Originally Posted by

**HallsofIvy** Yes, although -16.5 would be a better approximation.

One of the first things you should have learned about "definite integrals" (actually, the **definition**) is that if F is an anti-derivative of f (that is, if dF/dx= f) then $\displaystyle \int_a^b f(x)dx= F(b)- F(a)$.

Actually, yes, finding anti-derivatives is, typically harder than differentiating- although **evaluating** definite integrals should not be more difficult than evaluating any functions. There is a general distinction in mathematics between "direct problems", where we are given a specific definition or formula, and "inverse problems" where we are to "reverse" some direct problem. For example, if I told you that $\displaystyle y= x^5- 3x^4+ 4x^2- 7x+ 9$ and ask you to find y when x= 3, that would be easy- just do the arithmetic in that formula. But if I told you that y= 3 and asked you to find x,, that would be a much more difficult problem- and there might be many solutions or none.

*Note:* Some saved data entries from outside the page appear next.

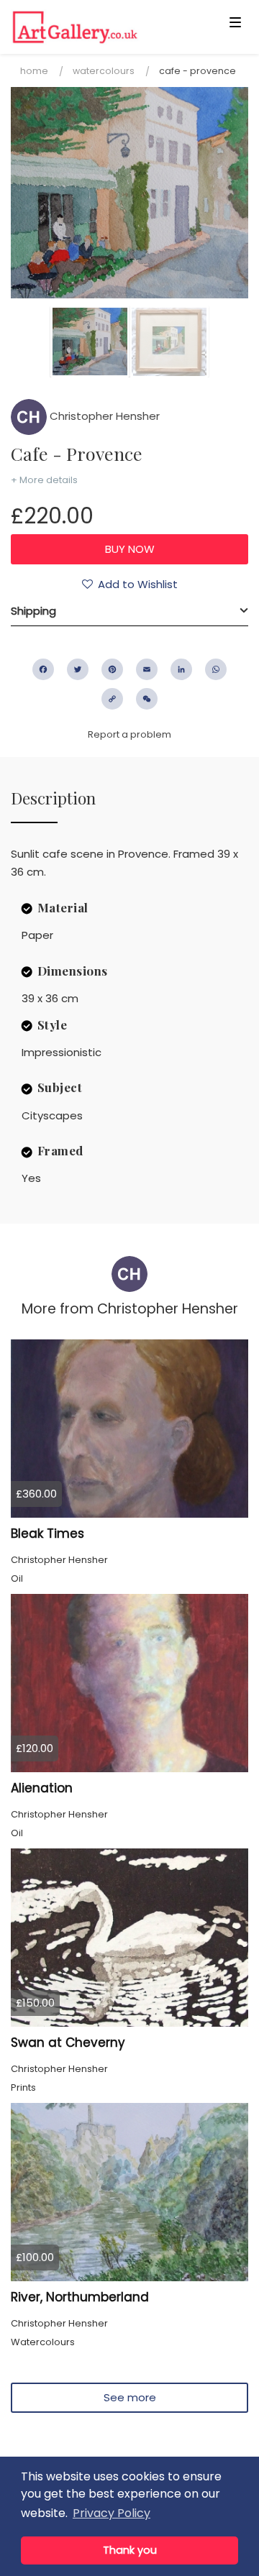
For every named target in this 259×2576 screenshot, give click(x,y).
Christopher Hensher (103, 415)
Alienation (42, 1788)
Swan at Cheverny (68, 2042)
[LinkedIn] (181, 669)
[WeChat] (147, 699)
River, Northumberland (80, 2297)
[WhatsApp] (216, 669)
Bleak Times (47, 1533)
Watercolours (104, 71)
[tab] (129, 611)
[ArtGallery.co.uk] (103, 27)
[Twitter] (77, 669)
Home (34, 71)
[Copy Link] (112, 699)
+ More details (44, 480)
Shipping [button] (33, 610)
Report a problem (129, 734)
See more (130, 2397)
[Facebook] (43, 669)
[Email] (147, 669)
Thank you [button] (130, 2550)
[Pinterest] (112, 669)
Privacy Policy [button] (111, 2513)
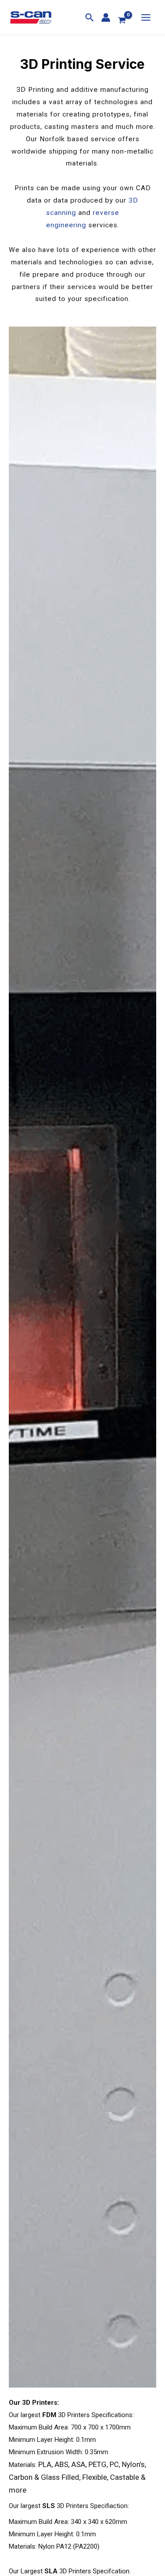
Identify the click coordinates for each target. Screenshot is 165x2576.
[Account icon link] (105, 17)
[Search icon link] (90, 19)
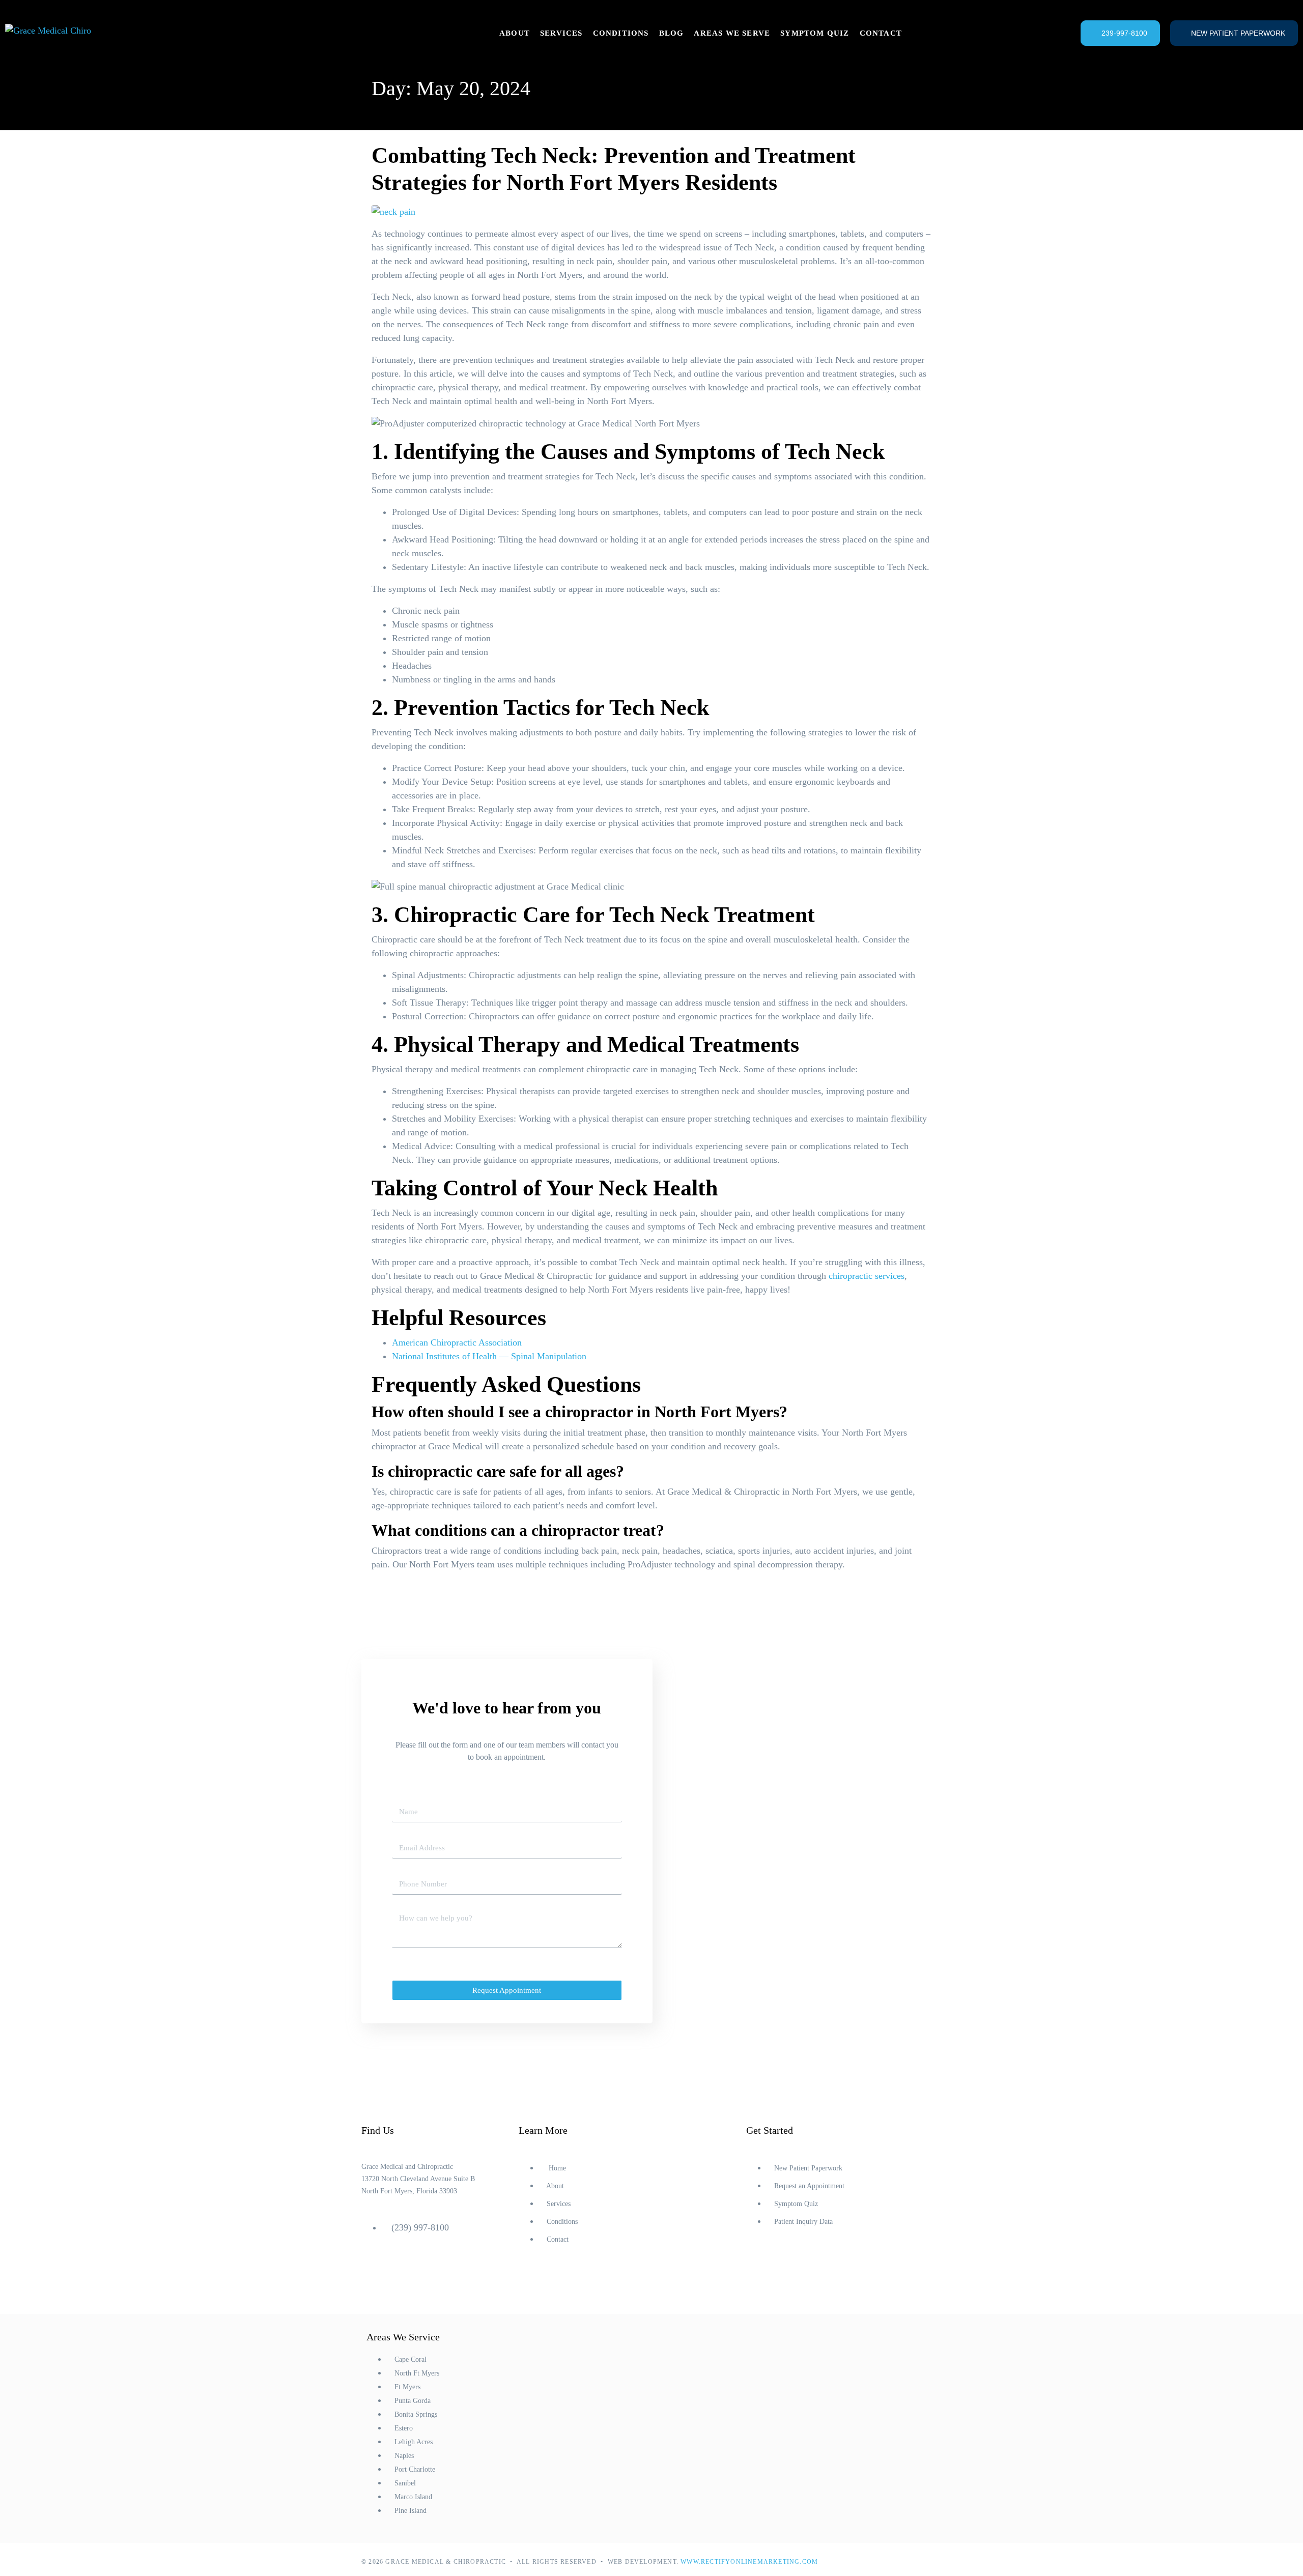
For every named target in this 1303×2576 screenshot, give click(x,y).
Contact (881, 33)
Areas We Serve (732, 33)
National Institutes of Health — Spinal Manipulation (489, 1356)
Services (561, 33)
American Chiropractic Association (457, 1342)
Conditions (621, 33)
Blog (671, 33)
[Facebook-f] (759, 2271)
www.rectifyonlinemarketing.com (749, 2561)
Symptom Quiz (814, 33)
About (514, 33)
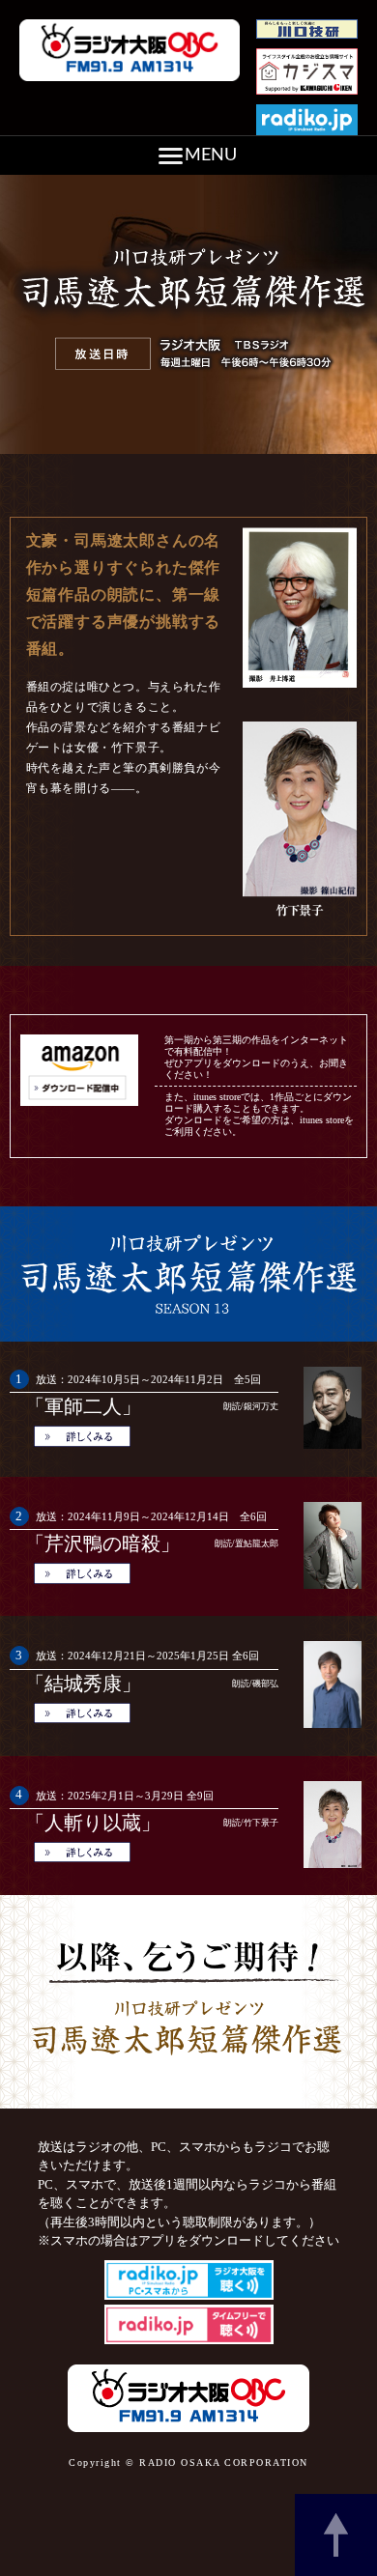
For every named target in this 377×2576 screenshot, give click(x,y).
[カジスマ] (307, 96)
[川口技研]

We learn, in introductory Calculus, a formula for the derivative of a function so finding a derivative can always go back to using that formula (though we can also use the many "theorems" for special cases derived from that formula). That's a **direct** problem. But an anti-derivative of f, say, is only defined as "a function whose derivative is f". We don't have a direct formula to use, we have to try to "remember" a function whose derivative is the given function. That's the "inverse" problem.